• **Work request**:
Up to and including the line with "Task: Click the Feb 25 reply timestamp", please set down the entries below exactly, starting from the first line.

○ ○ ○ ○ ○ ○ ○

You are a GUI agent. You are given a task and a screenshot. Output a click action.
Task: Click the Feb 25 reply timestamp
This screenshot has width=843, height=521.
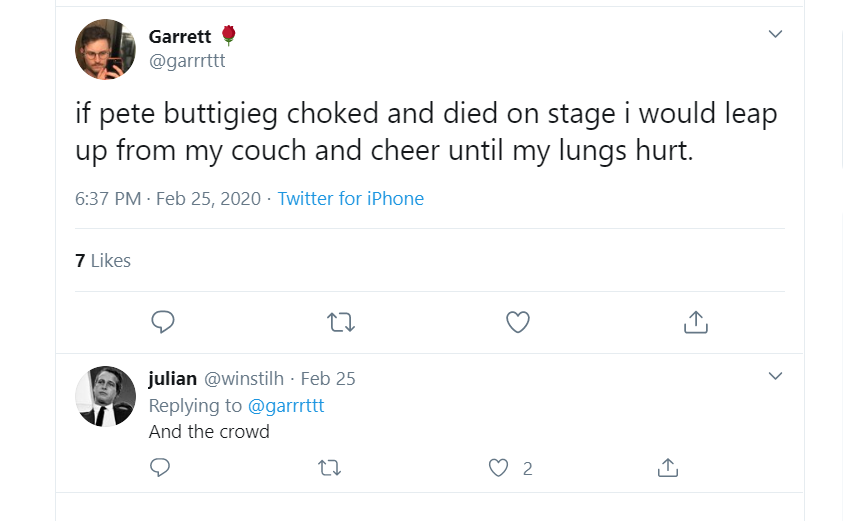[x=328, y=379]
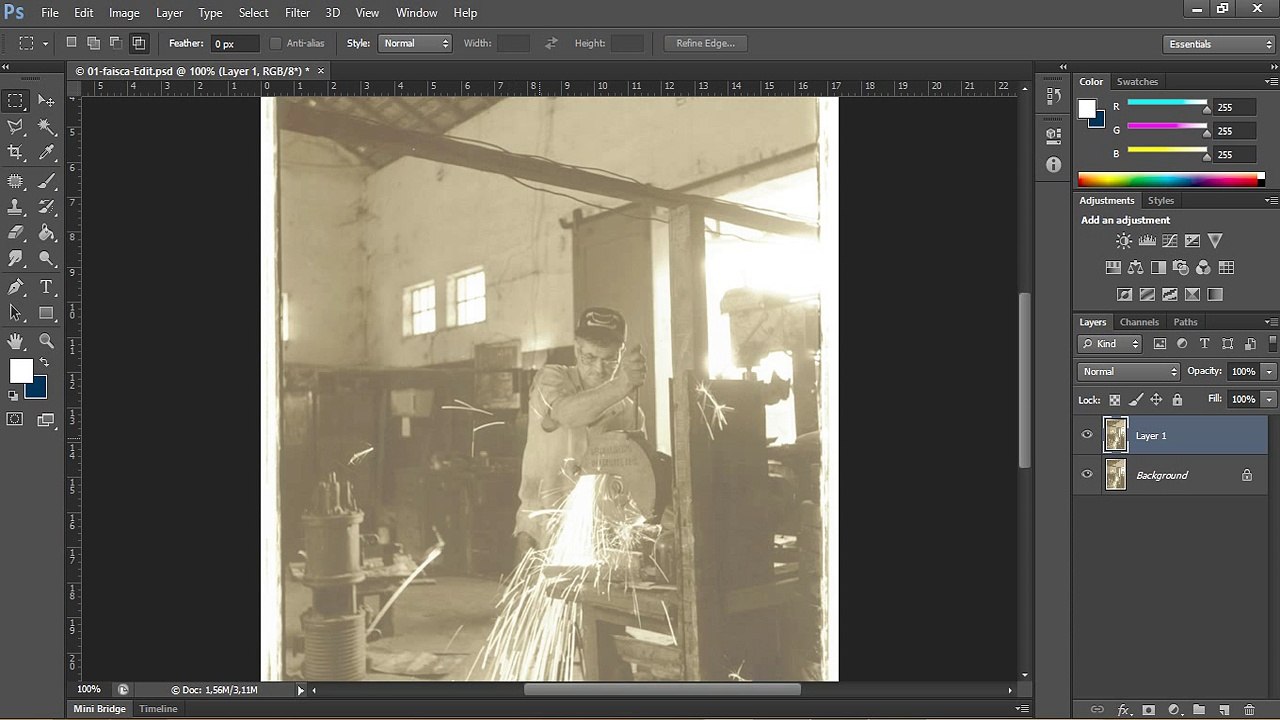Click the color spectrum ramp bar
This screenshot has height=720, width=1280.
tap(1171, 180)
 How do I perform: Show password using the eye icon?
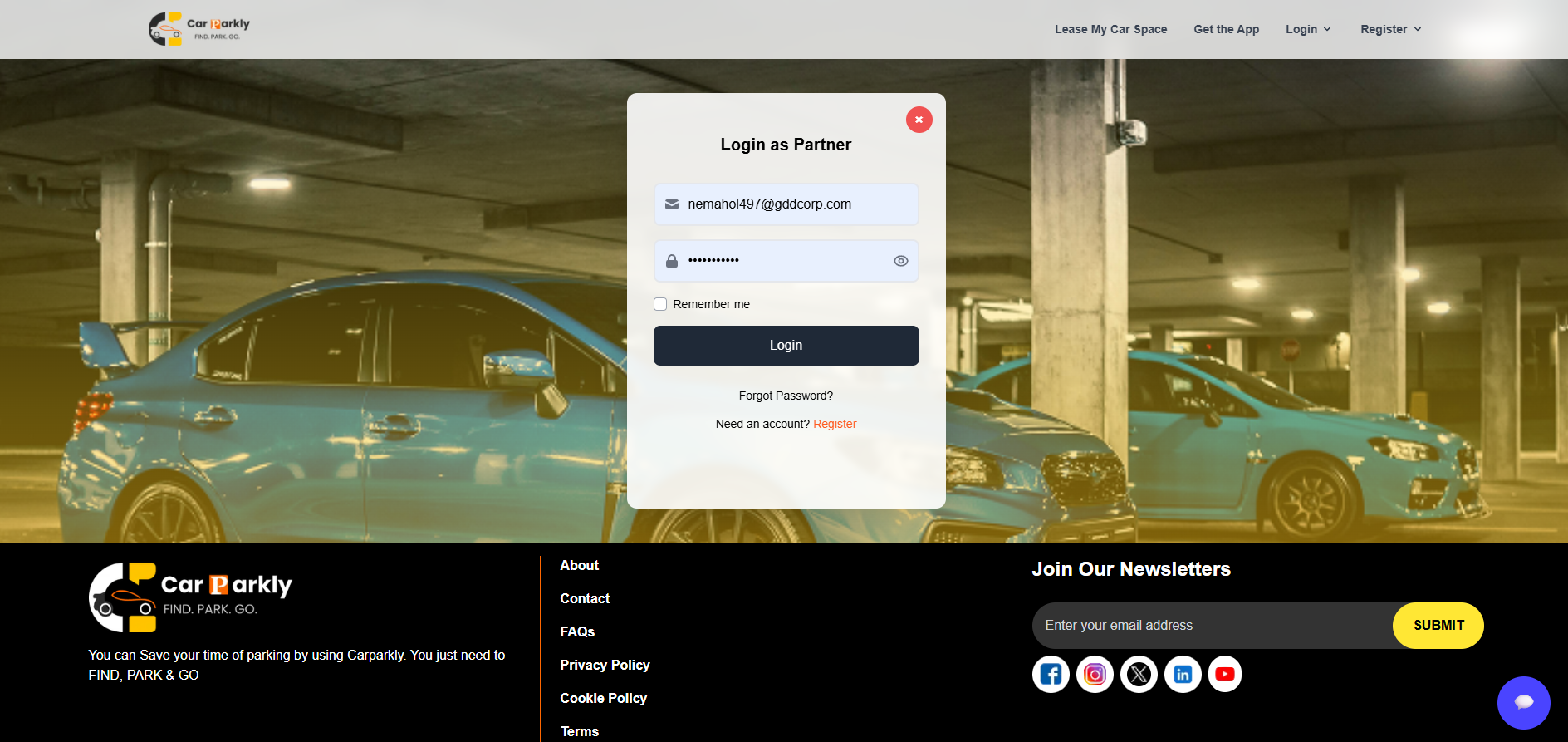(x=900, y=261)
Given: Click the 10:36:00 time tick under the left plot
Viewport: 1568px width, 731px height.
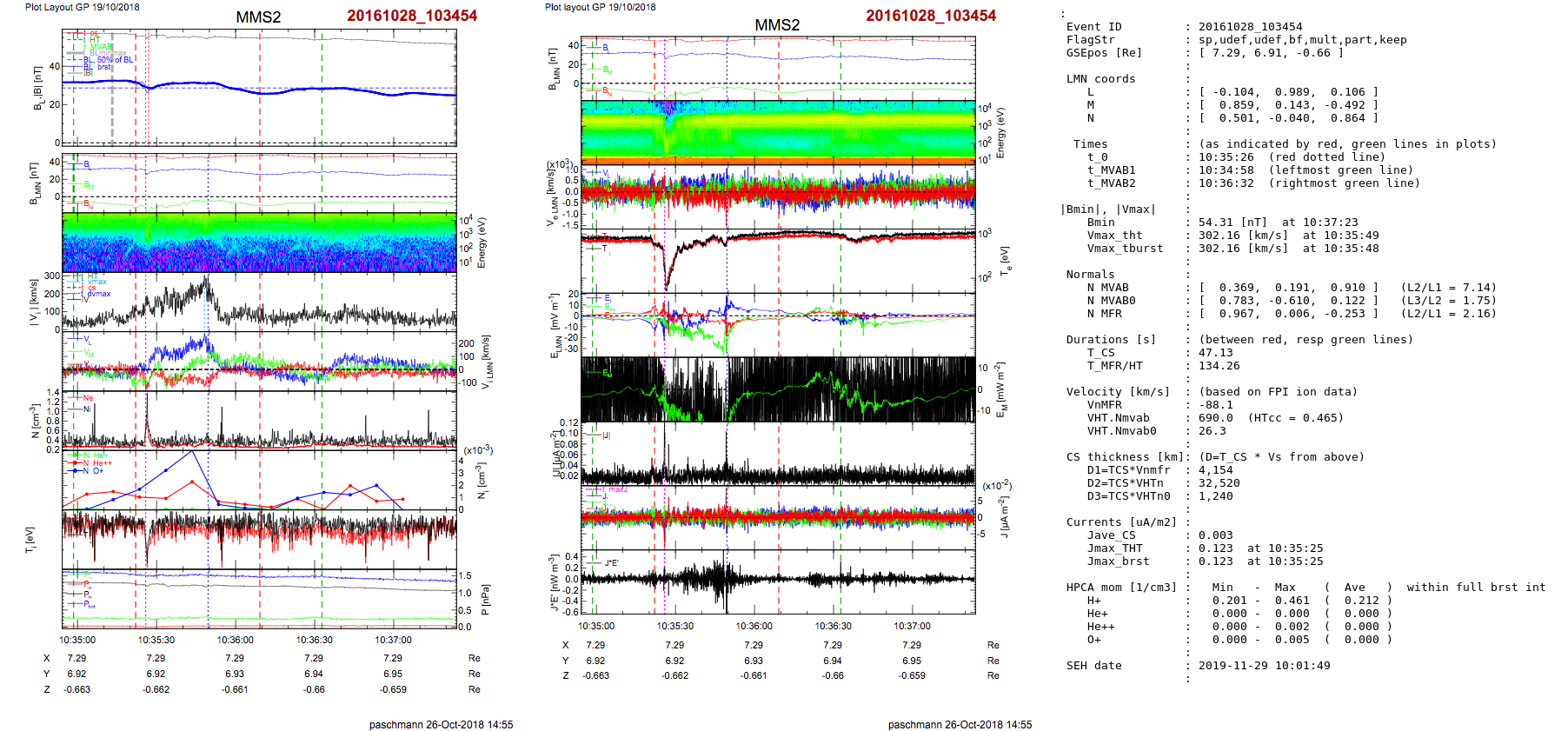Looking at the screenshot, I should 235,640.
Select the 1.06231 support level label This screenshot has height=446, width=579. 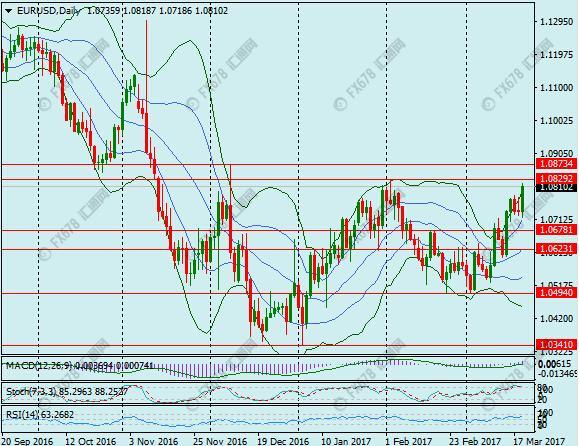pos(556,249)
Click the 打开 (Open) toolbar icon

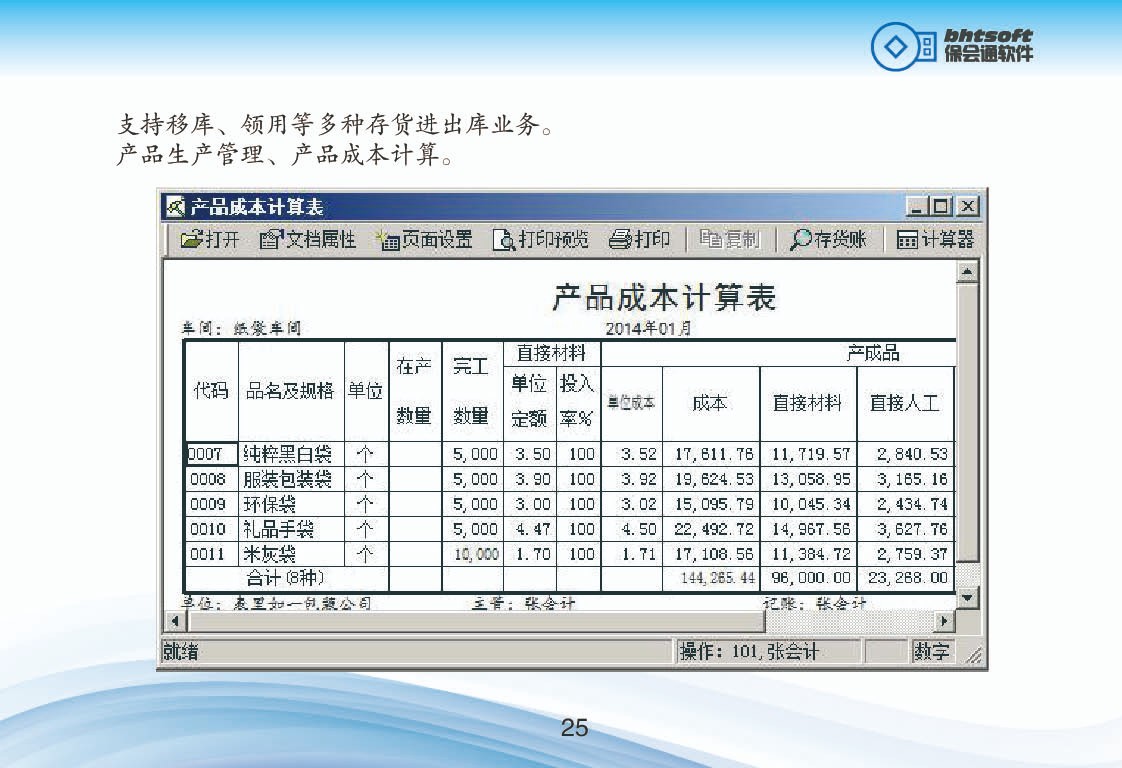[x=210, y=240]
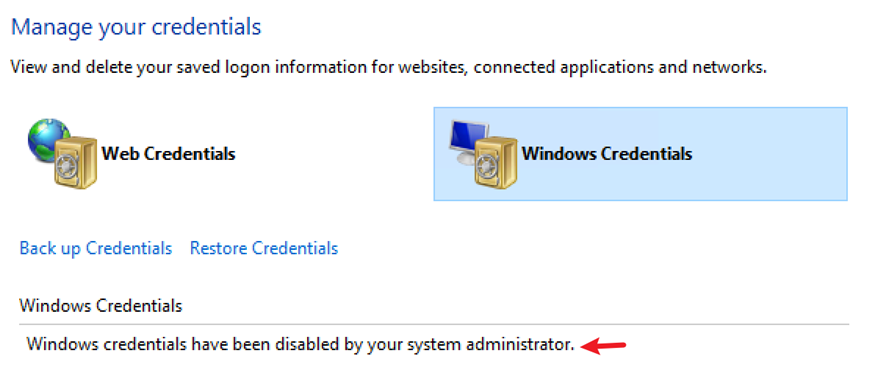Image resolution: width=884 pixels, height=366 pixels.
Task: Select the disabled by administrator message
Action: click(x=300, y=345)
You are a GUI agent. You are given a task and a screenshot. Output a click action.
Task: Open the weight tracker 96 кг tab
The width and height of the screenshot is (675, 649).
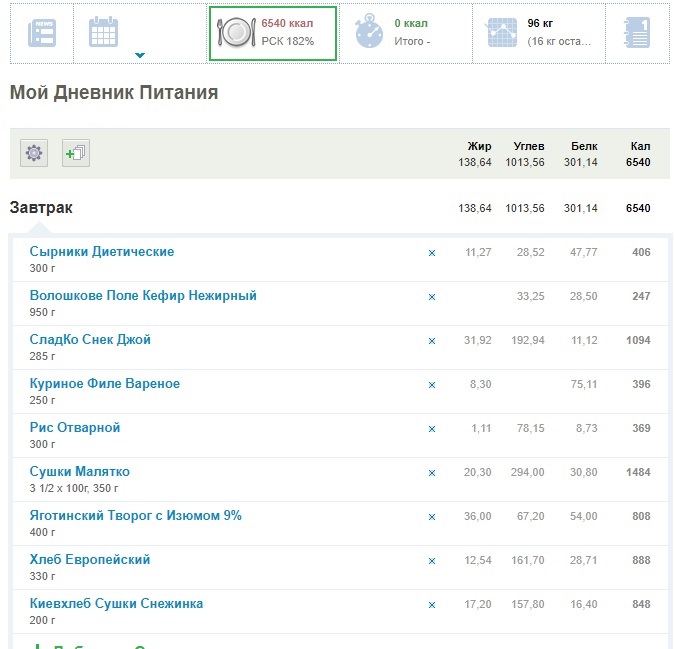536,33
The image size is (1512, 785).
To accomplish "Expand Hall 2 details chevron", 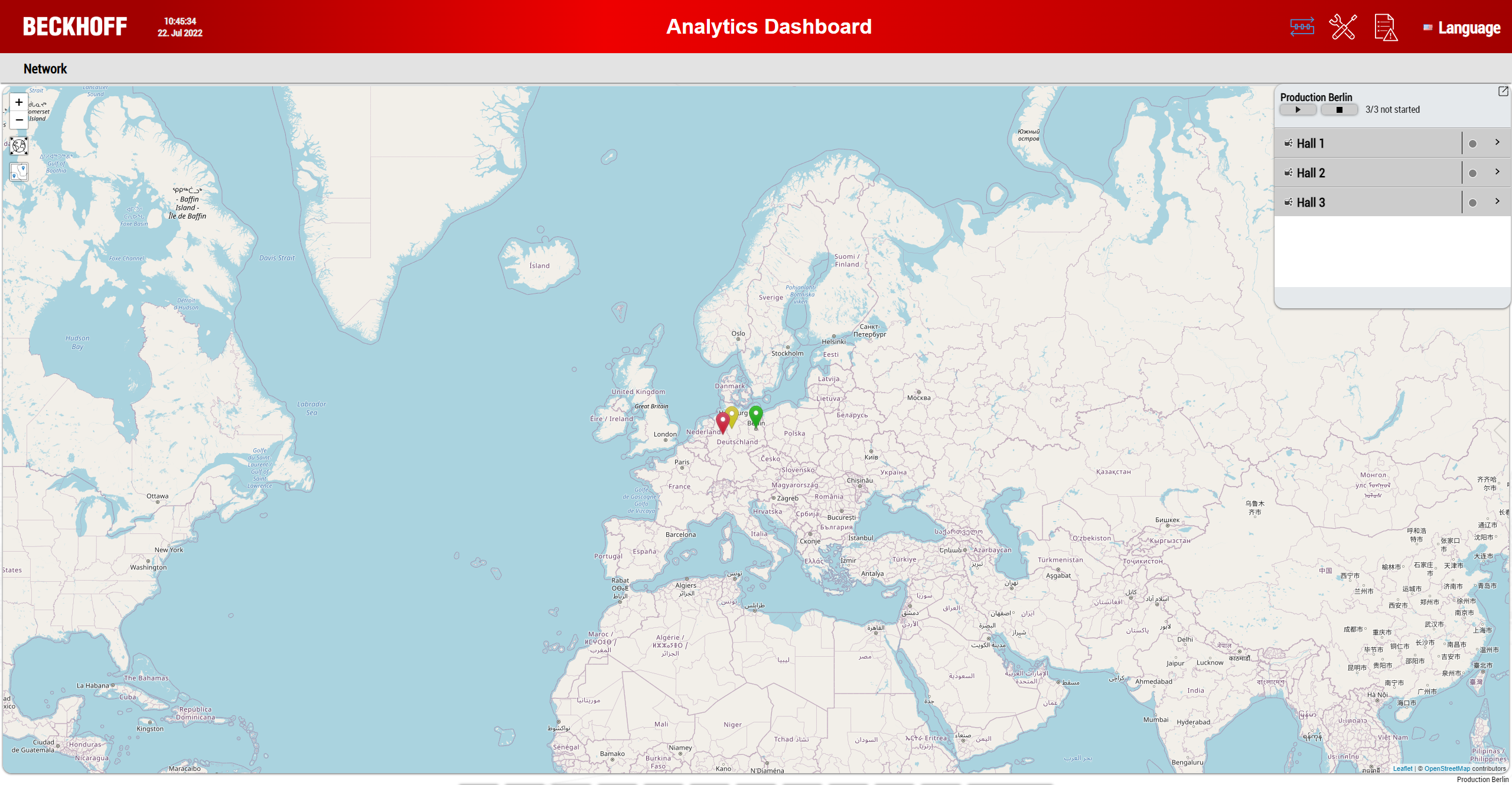I will [1498, 172].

○ ○ ○ ○ ○ ○ ○

• **Task response**:
You are a GUI agent. You are given a task and a screenshot. Output a click action.
Task: Click the Feb 25 reply timestamp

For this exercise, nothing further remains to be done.